Material for the task: Begin

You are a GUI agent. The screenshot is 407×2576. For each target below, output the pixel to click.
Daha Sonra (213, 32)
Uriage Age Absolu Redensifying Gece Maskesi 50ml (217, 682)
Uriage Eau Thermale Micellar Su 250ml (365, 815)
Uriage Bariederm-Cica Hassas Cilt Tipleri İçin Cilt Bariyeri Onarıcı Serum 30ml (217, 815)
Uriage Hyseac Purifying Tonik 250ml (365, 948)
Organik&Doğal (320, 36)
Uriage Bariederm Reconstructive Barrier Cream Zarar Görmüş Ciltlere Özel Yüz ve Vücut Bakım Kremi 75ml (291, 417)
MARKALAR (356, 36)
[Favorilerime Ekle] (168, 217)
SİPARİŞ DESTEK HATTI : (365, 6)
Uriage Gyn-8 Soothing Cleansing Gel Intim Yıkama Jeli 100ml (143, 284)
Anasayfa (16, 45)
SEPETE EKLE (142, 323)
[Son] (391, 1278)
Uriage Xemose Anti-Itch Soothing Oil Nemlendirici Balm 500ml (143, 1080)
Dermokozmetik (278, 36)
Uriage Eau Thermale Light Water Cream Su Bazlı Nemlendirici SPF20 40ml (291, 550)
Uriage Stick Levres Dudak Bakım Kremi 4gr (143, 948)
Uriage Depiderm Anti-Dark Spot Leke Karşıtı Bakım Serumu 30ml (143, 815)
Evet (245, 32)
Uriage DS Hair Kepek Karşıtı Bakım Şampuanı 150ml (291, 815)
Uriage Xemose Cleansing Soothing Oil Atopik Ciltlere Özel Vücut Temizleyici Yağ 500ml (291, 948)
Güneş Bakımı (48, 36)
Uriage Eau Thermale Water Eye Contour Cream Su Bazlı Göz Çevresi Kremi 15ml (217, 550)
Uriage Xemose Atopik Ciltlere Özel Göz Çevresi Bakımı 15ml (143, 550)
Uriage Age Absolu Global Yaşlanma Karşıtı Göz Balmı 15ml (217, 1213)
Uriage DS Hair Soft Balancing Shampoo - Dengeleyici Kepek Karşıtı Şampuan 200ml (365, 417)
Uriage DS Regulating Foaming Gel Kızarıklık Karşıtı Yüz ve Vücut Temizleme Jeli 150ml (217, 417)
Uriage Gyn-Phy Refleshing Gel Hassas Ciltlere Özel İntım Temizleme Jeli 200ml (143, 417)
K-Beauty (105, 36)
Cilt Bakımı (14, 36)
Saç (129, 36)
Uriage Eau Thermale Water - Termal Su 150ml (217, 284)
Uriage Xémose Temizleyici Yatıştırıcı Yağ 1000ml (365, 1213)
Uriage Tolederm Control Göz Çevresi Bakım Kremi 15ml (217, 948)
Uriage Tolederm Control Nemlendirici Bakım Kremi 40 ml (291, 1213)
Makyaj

Material for the task: End

What you should produce is an exact copy of the records above.

You are a GUI agent. The screenshot is 407×2576. For each target below, output the pixel to click.
Daha Sonra (213, 32)
Uriage Age Absolu Redensifying Gece Maskesi 50ml (217, 682)
Uriage Eau Thermale Micellar Su 250ml (365, 815)
Uriage Bariederm-Cica Hassas Cilt Tipleri İçin Cilt Bariyeri Onarıcı Serum 30ml (217, 815)
Uriage Hyseac Purifying Tonik 250ml (365, 948)
Organik&Doğal (320, 36)
Uriage Bariederm Reconstructive Barrier Cream Zarar Görmüş Ciltlere Özel Yüz ve Vücut Bakım Kremi 75ml (291, 417)
MARKALAR (356, 36)
[Favorilerime Ekle] (168, 217)
SİPARİŞ DESTEK HATTI : (365, 6)
Uriage Gyn-8 Soothing Cleansing Gel Intim Yıkama Jeli 100ml (143, 284)
Anasayfa (16, 45)
SEPETE EKLE (142, 323)
[Son] (391, 1278)
Uriage Xemose Anti-Itch Soothing Oil Nemlendirici Balm 500ml (143, 1080)
Dermokozmetik (278, 36)
Uriage Eau Thermale Light Water Cream Su Bazlı Nemlendirici SPF20 40ml (291, 550)
Uriage Stick Levres Dudak Bakım Kremi 4gr (143, 948)
Uriage Depiderm Anti-Dark Spot Leke Karşıtı Bakım Serumu 30ml (143, 815)
Evet (245, 32)
Uriage DS Hair Kepek Karşıtı Bakım Şampuanı 150ml (291, 815)
Uriage Xemose Cleansing Soothing Oil Atopik Ciltlere Özel Vücut Temizleyici Yağ 500ml (291, 948)
Güneş Bakımı (48, 36)
Uriage Eau Thermale Water Eye Contour Cream Su Bazlı Göz Çevresi Kremi 15ml (217, 550)
Uriage Xemose Atopik Ciltlere Özel Göz Çevresi Bakımı 15ml (143, 550)
Uriage Age Absolu Global Yaşlanma Karşıtı Göz Balmı 15ml (217, 1213)
Uriage DS Hair Soft Balancing Shampoo - Dengeleyici Kepek Karşıtı Şampuan 200ml (365, 417)
Uriage DS Regulating Foaming Gel Kızarıklık Karşıtı Yüz ve Vücut Temizleme Jeli 150ml (217, 417)
Uriage Gyn-Phy Refleshing Gel Hassas Ciltlere Özel İntım Temizleme Jeli 200ml (143, 417)
K-Beauty (105, 36)
Cilt Bakımı (14, 36)
Saç (129, 36)
Uriage Eau Thermale Water - Termal Su 150ml (217, 284)
Uriage Xémose Temizleyici Yatıştırıcı Yağ 1000ml (365, 1213)
Uriage Tolederm Control Göz Çevresi Bakım Kremi 15ml (217, 948)
Uriage Tolederm Control Nemlendirici Bakım Kremi 40 ml (291, 1213)
Makyaj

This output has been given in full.